- What is being asked -
Go through the entries below and tally each line holding the string "computer". Return the number only.

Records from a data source
====
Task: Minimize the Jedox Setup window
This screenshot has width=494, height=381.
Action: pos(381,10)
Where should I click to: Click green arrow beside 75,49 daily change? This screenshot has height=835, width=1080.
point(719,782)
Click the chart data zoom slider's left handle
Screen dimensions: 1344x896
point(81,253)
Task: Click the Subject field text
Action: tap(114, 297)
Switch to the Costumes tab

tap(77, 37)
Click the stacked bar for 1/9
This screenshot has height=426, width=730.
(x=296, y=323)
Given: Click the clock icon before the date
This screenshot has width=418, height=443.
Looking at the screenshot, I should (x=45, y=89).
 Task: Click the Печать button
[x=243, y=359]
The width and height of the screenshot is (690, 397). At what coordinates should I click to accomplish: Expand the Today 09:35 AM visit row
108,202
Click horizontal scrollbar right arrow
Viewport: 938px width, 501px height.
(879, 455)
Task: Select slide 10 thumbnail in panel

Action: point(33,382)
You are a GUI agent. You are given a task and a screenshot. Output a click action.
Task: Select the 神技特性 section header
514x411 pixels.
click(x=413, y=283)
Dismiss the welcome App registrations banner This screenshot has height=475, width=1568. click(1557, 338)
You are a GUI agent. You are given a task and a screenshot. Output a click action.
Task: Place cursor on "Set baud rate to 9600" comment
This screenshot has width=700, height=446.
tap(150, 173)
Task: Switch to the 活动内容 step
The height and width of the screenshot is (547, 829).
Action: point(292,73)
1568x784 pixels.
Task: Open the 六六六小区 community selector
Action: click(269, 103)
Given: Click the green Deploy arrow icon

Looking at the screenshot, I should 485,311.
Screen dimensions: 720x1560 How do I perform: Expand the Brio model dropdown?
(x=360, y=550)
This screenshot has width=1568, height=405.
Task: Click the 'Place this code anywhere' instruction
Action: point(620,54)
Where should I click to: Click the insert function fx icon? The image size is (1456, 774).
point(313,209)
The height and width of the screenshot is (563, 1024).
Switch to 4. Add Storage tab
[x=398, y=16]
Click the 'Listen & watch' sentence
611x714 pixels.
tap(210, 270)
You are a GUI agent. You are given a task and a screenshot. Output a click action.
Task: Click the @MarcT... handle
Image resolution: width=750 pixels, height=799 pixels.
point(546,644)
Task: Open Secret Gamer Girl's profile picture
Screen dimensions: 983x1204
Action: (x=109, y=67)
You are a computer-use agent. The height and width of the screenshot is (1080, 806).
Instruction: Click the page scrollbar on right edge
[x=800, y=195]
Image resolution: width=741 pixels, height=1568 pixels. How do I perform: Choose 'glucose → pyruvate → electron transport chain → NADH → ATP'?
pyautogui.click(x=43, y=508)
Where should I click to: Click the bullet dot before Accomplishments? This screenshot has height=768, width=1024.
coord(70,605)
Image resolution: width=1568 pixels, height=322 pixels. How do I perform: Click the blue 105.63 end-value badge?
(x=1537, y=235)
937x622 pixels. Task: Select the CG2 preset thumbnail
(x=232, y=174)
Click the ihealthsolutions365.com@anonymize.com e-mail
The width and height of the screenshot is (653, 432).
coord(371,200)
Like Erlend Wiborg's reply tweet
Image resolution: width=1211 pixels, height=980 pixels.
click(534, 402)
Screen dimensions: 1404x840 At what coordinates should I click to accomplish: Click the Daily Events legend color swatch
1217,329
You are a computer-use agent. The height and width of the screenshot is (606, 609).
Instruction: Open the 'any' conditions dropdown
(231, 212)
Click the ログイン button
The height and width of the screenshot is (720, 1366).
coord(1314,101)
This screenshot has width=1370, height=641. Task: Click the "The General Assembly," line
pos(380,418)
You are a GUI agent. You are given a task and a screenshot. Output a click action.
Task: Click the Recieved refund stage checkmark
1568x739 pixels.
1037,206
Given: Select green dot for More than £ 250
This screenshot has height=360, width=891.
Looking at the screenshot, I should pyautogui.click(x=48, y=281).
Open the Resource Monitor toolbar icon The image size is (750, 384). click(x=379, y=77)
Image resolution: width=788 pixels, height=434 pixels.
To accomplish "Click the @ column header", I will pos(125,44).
====
- Output of the exercise -
2